Fixed income investors can bridge the gap between money market funds and long-term bond funds with ultra-short bonds like the Vanguard Ultra-Short Bond ETF (VUSB).

In today’s low yield environment relative, investors will often snag more yield by taking on risk with volatile assets or assuming more duration risk. This is where ultra-short bonds can strike a balance between money market funds that can’t offer higher yield and short-term bond funds that have higher duration risk.

With its low 0.10% expense ratio, VUSB’s investment objective is to seek to provide current income while maintaining limited price volatility. The fund invests in a diversified portfolio of high-quality and, to a lesser extent, medium-quality fixed income securities. It offers a dollar-weighted average maturity of 0 to 2 years.

Under normal circumstances, the fund will invest at least 80% of its assets in fixed income securities. The fund is designed to give investors low cost exposure to money market instruments and short-term high quality bonds, including asset-backed, government, and investment-grade corporate securities.

“Vanguard Ultra-Short Bond ETF offers the features of an ETF structure for investors seeking an option for anticipated cash needs in the range of 6 to 18 months,” said Kaitlyn Caughlin, head of Vanguard Portfolio Review Department. “An ultra-short strategy bridges the gap between money market funds offering a stable share price and short-term bond funds, which are meant for longer investment time horizons.”

Although short-term bond funds tend to have a higher yield than money market funds, their share price can flux up and down. Because VUSB will subject investors to principal risk, the fund shouldn’t be viewed as a substitute for a money market fund.

Additionally, increases in interest rates can cause the prices of the bonds in the portfolio, and thus the fund’s share price, to decrease.

Are Inflationary Pressures a Viable Threat?

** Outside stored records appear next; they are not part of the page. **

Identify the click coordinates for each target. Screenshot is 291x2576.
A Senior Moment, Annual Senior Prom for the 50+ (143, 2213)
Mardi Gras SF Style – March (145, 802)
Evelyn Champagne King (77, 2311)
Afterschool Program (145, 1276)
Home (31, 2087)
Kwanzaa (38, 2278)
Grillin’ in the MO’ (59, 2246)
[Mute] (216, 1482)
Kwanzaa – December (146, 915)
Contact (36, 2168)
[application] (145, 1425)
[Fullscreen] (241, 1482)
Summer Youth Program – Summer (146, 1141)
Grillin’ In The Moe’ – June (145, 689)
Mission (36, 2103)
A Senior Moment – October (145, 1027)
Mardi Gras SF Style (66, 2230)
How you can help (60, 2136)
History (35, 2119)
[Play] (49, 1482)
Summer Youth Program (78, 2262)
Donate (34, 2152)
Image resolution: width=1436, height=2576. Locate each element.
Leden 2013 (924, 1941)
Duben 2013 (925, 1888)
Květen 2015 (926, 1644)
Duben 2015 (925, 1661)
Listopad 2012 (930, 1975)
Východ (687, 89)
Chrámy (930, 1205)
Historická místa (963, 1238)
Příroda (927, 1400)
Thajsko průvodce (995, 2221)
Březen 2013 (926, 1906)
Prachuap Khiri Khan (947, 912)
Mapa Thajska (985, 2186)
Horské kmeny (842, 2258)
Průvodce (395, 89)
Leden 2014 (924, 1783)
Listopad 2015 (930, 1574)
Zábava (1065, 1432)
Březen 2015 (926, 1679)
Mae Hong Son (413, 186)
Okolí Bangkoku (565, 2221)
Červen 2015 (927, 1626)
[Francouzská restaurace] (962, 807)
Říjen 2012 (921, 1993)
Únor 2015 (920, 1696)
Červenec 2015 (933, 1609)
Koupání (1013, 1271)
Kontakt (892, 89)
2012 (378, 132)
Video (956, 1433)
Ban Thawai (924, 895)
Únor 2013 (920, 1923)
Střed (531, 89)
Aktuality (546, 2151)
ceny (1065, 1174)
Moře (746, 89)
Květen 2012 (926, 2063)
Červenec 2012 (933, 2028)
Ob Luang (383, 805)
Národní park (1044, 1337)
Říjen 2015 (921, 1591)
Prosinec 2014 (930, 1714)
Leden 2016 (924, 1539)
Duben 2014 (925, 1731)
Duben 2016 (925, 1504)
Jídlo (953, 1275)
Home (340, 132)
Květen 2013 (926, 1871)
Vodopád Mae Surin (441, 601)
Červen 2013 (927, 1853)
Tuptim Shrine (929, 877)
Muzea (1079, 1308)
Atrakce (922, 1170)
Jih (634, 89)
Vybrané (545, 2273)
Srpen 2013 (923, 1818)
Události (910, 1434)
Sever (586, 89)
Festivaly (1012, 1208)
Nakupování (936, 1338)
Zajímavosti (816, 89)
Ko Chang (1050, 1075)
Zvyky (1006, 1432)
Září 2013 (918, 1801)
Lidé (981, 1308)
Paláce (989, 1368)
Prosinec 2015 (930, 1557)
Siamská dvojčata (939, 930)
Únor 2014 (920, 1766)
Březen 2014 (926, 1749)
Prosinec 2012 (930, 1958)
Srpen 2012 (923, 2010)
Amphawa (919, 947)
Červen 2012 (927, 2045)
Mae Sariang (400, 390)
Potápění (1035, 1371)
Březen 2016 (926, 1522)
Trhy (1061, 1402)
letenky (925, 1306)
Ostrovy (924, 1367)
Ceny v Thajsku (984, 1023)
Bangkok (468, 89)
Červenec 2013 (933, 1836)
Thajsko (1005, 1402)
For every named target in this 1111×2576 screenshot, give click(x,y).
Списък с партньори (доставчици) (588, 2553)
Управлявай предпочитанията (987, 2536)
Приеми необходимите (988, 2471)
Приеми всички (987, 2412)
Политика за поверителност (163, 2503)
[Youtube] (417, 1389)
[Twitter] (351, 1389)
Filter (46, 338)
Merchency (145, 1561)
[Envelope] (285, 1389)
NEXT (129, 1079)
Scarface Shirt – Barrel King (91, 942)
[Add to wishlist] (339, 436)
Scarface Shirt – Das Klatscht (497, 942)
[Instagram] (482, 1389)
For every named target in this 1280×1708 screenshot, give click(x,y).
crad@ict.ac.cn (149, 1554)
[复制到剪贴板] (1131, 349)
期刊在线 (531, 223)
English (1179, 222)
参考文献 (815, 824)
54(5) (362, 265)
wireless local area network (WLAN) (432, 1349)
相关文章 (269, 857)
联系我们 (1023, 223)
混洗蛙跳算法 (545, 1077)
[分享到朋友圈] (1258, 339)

Bonds and inflation mix like oil and water. Given the recovering economy, will inflationary pressures ward investors away from ultra-short bonds?

“We really don’t see inflation emerging as a major threat, and we think the Fed will continue to demonstrate the patience they’ve shown so far before tapering or tightening,” said John Hollyer, Vanguard’s global head of fixed income, in a CNBC interview.

“We would say that a balanced portfolio with some holdings in bonds is going to achieve some better efficiency in light of potential for equity volatility.”